Exercise a
List the section headings in the MongoDB index passage.

Document passage
·····
While I don't know the exact technical reasons why, in MongoDB, I can make some assumptions about this, based on what I know about indexing from other systems and based on the documentation that you quoted.

The General Idea Of An Index

When moving from one document to the next, in the full document collection, there is a lot of wasted time and effort skipping past all the data that doesn't need to be dealt with. If you're looking for document with id "1234", having to move through 100K+ of each document makes it slow

Rather than having to search through all of the content of each document in the collection (physically moving the disk read heads, etc), an index makes this fast. It's basically a key/value pair that gives you the id and the location of that document. MongoDB can quickly scan through all of the id's in the index, find the locations of the documents that it needs, and go load them directly.

Allocating File Size For An Index

Indexes take up disk space because they are basically a key/value pair stored in a much smaller location. If you have a very large collection (large number of items in the collection) then your index grows in size.

Most operating systems allocate chunks of disk space in certain block sizes. Most database also allocate disk space in large chunks, as needed.

Instead of growing 100K of file size when 100K of documents are added, MongoDB will probably grow 1MB or maybe 10MB or something - I don't know what the actual growth size is. In SQL Server, you can tell it how fast to grow, and MongoDB probably has something like that.

Growing in chunks give the ability to 'grow' the documents in to the space faster because the database doesn't need to constantly expand. If the database now has 10MB of space already allocated, it can just use that space up. It doesn't have to keep expanding the file for each document. It just has to write the data to the file.

This is probably true of collections and indexes for collections - anything that is stored on disk.

File Size And Index Re-Building

When a large collection has a lot of documents added and removed, the index becomes fragmented. index keys may not be in order because there was room in the middle of the index file and not at the end, when the index needed to be built. Index keys may have a lot of space in between them, as well.

If there are 10,000 items in the index, and # 10,001 needs to be inserted, it may be inserted in the middle of the index file. Now the index needs to re-build itself to put everything back in order. This involves moving a lot of data around, to make room at the end of the file and put item # 10,001 at the end.

If the index is constantly being thrashed - lots of stuff removed and added - it's probably faster to just grow the index file size and always put stuff at the end. this is fast to create the index, but leaves empty holes in the file where old things were deleted.

If the index file has empty space where deleted things used to be, this is wasted effort when reading the index. The index file has more movement than needed, to get to the next item in the index. So, the index repairs itself... which can be time consuming for very large collections or very large changes to a collection.

Rebuild For A Large Index File

It can take a lot of disk access and I/O operations to correctly compact the index file back down to a reasonable size, with everything in order. Move out of place items to temp location, free up space in right spot, move them back. Oh by the way, to free up space, you had to move other items to temp location. It's recursive and heavy-handed.
·····
Materials provided

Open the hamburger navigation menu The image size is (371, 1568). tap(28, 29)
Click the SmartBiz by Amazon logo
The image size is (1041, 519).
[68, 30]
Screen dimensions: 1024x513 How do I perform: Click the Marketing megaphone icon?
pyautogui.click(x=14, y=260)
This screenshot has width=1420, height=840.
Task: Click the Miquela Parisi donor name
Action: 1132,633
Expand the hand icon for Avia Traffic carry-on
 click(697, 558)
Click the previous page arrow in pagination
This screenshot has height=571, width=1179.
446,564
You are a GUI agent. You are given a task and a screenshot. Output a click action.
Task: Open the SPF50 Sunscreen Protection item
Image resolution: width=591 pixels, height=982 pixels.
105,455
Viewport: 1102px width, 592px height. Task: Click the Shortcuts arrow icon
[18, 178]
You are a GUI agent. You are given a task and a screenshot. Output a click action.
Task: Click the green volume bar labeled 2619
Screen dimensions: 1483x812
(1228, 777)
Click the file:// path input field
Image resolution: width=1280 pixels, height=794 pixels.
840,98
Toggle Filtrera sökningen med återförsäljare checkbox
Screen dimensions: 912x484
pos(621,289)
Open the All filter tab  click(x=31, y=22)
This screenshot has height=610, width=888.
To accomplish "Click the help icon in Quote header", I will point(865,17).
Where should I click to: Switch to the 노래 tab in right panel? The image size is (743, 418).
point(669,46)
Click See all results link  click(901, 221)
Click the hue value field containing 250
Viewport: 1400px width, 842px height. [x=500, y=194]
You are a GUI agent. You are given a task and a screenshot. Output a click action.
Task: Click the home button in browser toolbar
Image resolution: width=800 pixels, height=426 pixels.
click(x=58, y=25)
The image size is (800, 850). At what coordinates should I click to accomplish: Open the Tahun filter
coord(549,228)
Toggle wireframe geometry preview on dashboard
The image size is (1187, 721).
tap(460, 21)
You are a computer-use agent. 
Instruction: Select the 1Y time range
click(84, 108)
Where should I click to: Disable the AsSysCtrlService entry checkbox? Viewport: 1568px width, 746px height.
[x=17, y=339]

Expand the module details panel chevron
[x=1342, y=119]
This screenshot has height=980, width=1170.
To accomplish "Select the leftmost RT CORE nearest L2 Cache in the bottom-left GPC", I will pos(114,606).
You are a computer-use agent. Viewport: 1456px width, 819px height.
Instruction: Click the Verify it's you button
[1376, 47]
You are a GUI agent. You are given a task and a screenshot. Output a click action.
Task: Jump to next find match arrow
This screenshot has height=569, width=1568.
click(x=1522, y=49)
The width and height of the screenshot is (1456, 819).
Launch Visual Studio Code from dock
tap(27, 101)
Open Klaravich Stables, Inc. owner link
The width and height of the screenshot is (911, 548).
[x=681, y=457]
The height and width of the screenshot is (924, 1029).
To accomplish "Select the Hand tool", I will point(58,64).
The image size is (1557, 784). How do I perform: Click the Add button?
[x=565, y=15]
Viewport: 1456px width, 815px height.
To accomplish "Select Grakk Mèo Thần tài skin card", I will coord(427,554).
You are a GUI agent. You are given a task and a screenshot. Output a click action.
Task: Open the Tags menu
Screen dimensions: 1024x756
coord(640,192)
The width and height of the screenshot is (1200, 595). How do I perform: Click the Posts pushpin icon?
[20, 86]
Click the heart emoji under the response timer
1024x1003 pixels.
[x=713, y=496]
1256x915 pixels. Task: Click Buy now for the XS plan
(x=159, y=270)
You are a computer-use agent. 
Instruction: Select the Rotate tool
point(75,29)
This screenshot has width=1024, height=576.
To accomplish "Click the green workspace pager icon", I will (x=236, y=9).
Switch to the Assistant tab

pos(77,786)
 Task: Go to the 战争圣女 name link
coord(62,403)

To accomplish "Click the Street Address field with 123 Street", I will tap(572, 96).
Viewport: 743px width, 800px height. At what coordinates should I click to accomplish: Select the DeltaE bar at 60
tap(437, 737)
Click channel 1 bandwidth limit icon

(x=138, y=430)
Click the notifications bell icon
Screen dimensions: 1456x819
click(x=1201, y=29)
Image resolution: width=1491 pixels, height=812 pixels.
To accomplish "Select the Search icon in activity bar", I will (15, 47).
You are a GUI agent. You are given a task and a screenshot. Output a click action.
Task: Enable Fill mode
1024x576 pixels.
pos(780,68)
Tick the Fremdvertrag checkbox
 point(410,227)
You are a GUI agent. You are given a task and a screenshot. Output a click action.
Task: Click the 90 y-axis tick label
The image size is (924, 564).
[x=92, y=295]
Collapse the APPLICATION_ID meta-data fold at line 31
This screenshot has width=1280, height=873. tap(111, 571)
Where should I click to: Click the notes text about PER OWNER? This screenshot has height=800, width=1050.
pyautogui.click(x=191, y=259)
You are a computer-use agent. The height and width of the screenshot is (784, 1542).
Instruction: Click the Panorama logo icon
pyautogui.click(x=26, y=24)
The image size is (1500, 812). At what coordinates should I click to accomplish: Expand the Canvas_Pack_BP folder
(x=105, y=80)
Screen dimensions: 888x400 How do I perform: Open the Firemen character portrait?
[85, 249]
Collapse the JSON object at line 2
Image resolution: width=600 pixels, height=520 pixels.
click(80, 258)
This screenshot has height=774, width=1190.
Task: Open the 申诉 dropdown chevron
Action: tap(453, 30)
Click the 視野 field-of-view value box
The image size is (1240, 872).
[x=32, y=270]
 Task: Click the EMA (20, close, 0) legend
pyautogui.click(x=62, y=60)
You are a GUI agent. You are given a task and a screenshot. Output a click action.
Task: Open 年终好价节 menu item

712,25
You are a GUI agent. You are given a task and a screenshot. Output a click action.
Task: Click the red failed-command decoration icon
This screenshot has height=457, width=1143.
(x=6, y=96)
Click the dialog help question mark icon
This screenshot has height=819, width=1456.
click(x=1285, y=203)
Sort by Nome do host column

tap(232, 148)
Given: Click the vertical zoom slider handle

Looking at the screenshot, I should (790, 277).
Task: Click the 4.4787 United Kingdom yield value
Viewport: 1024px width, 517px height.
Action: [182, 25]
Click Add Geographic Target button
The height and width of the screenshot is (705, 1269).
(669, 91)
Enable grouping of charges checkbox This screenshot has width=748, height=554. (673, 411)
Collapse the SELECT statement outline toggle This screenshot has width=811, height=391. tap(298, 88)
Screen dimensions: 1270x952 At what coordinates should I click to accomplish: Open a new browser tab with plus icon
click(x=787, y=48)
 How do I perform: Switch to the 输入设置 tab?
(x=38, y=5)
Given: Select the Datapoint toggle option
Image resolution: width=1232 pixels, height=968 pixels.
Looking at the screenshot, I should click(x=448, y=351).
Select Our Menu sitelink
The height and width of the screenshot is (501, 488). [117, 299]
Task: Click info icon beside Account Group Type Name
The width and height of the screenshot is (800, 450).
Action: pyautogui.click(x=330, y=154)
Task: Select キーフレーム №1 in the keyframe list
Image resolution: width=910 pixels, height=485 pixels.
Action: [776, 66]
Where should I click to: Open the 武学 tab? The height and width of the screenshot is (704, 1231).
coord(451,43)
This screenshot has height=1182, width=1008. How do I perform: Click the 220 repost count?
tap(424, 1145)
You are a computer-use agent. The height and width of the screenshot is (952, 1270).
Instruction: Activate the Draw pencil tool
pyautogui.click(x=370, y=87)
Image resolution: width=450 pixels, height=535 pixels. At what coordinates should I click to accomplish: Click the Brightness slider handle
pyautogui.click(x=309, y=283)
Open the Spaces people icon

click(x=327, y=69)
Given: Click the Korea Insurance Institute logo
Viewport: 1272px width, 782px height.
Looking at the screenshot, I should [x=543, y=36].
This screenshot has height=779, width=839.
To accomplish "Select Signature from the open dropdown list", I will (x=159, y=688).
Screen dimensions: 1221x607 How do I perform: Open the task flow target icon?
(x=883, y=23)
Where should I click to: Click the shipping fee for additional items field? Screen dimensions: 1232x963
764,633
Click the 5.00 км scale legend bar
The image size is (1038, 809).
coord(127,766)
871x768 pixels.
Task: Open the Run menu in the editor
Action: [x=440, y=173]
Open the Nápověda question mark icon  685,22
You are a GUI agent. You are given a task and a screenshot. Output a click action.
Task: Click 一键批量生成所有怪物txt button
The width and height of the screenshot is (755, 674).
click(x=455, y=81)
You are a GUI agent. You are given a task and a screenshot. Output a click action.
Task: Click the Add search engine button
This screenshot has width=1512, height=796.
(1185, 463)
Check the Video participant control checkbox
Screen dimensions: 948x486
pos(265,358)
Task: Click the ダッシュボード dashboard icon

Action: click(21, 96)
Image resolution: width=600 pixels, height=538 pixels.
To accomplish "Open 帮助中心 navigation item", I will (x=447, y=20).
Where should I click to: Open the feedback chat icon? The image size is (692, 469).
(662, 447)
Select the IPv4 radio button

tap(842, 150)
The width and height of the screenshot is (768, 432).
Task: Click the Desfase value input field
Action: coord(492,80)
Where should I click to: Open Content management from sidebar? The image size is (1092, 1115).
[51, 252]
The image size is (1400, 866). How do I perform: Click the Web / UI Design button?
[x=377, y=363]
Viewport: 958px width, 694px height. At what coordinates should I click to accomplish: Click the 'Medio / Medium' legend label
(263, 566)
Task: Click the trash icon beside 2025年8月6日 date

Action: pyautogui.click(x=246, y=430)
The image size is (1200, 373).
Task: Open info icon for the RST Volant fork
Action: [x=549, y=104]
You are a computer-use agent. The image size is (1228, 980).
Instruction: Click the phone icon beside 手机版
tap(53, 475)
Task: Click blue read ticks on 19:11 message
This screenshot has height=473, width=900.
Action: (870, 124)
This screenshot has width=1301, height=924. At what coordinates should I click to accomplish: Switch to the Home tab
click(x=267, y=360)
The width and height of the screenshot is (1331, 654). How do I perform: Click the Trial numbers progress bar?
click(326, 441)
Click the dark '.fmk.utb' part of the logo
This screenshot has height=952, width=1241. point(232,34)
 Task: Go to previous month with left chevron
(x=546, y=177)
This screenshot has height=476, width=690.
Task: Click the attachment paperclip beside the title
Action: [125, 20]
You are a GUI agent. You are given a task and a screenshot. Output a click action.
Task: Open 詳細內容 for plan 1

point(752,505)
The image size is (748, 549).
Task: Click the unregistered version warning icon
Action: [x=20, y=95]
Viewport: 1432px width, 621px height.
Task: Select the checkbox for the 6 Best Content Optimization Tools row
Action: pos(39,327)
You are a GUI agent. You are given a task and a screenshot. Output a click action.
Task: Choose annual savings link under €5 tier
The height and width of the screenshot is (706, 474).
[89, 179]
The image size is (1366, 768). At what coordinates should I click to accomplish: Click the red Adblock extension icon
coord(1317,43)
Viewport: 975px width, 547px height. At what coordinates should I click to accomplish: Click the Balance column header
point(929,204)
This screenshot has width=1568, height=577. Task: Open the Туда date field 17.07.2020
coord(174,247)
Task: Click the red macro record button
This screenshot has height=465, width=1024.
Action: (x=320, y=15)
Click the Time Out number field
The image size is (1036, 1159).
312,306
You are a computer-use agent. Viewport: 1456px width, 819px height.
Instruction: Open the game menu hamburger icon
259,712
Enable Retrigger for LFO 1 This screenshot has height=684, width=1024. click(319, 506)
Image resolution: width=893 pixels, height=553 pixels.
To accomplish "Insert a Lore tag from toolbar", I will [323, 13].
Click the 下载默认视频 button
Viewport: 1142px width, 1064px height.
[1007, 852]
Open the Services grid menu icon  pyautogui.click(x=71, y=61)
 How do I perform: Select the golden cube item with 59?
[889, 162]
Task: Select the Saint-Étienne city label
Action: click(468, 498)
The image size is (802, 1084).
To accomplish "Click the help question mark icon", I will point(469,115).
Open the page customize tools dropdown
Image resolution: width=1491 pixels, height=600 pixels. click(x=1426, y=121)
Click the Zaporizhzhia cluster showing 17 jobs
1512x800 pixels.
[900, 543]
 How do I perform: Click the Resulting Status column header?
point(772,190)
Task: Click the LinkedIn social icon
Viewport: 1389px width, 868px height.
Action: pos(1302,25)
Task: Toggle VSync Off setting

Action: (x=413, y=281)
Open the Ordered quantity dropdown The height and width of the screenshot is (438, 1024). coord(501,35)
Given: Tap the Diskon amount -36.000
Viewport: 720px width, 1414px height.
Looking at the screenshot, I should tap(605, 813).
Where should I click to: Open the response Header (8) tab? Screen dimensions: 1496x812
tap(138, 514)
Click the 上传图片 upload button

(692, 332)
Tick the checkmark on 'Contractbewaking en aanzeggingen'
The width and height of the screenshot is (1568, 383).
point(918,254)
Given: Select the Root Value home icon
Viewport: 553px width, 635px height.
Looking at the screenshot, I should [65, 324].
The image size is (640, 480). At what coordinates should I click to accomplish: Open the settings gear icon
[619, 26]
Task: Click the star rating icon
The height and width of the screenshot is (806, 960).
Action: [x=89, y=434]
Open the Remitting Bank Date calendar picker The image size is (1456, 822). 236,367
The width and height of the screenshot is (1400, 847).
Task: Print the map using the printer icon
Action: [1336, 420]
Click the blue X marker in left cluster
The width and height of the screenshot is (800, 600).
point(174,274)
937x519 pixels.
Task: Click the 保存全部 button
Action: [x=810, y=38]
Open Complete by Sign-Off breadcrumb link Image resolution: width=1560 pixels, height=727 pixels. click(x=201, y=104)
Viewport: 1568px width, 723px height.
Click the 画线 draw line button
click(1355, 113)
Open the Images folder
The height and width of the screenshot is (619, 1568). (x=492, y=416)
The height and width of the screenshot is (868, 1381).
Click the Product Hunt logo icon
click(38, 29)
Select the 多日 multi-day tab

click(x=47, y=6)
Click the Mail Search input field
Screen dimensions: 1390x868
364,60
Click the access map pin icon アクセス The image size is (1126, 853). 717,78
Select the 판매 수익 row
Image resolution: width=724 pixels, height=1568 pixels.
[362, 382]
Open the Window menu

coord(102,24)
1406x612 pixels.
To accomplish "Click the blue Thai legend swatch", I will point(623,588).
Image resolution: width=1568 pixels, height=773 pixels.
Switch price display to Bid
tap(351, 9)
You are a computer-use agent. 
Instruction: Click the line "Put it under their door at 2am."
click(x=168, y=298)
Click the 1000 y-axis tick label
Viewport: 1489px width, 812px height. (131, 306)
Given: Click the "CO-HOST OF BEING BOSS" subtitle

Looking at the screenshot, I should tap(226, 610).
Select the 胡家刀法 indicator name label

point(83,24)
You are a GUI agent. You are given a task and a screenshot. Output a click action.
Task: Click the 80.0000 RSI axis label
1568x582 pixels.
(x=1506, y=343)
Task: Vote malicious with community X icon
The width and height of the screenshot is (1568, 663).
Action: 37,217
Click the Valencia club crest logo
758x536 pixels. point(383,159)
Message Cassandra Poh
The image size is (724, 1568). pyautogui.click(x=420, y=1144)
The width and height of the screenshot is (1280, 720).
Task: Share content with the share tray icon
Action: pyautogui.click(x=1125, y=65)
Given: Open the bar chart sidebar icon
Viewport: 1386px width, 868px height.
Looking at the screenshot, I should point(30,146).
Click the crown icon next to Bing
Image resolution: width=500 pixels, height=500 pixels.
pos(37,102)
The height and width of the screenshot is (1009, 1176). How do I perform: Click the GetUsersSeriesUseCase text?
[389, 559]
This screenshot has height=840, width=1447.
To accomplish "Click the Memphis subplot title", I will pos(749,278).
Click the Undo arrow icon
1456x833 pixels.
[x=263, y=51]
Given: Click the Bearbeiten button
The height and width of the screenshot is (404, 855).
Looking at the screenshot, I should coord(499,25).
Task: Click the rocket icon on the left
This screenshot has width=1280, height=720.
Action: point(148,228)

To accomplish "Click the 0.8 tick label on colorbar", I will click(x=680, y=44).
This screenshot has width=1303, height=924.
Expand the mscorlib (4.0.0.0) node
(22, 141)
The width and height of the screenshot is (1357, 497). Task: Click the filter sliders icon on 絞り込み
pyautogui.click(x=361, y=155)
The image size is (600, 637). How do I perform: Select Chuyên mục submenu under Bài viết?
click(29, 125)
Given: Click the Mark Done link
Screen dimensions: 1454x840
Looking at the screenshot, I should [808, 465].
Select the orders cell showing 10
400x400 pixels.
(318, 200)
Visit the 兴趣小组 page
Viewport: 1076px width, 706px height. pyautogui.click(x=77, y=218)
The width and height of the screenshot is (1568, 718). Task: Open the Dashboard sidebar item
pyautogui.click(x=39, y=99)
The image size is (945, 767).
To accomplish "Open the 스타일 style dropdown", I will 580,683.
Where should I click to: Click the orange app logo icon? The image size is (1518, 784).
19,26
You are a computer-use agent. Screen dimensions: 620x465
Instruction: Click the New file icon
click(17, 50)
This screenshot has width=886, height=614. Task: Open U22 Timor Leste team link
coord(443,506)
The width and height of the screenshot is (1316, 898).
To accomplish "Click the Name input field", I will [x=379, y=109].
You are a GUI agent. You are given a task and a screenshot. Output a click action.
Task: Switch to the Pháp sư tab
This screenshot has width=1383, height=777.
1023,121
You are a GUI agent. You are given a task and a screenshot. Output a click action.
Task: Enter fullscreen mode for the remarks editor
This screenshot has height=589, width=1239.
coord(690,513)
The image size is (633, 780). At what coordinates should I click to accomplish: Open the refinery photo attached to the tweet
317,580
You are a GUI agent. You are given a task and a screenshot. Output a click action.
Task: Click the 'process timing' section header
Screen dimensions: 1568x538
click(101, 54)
·····
Exercise b
List every line of the listing that contains the string "arrow".

Complete answer a
- The General Idea Of An Index
- Allocating File Size For An Index
- File Size And Index Re-Building
- Rebuild For A Large Index File

Complete answer b
Click the previous page arrow in pagination
Viewport: 1102px width, 592px height. Task: Click the Shortcuts arrow icon
Task: Jump to next find match arrow
Click the Undo arrow icon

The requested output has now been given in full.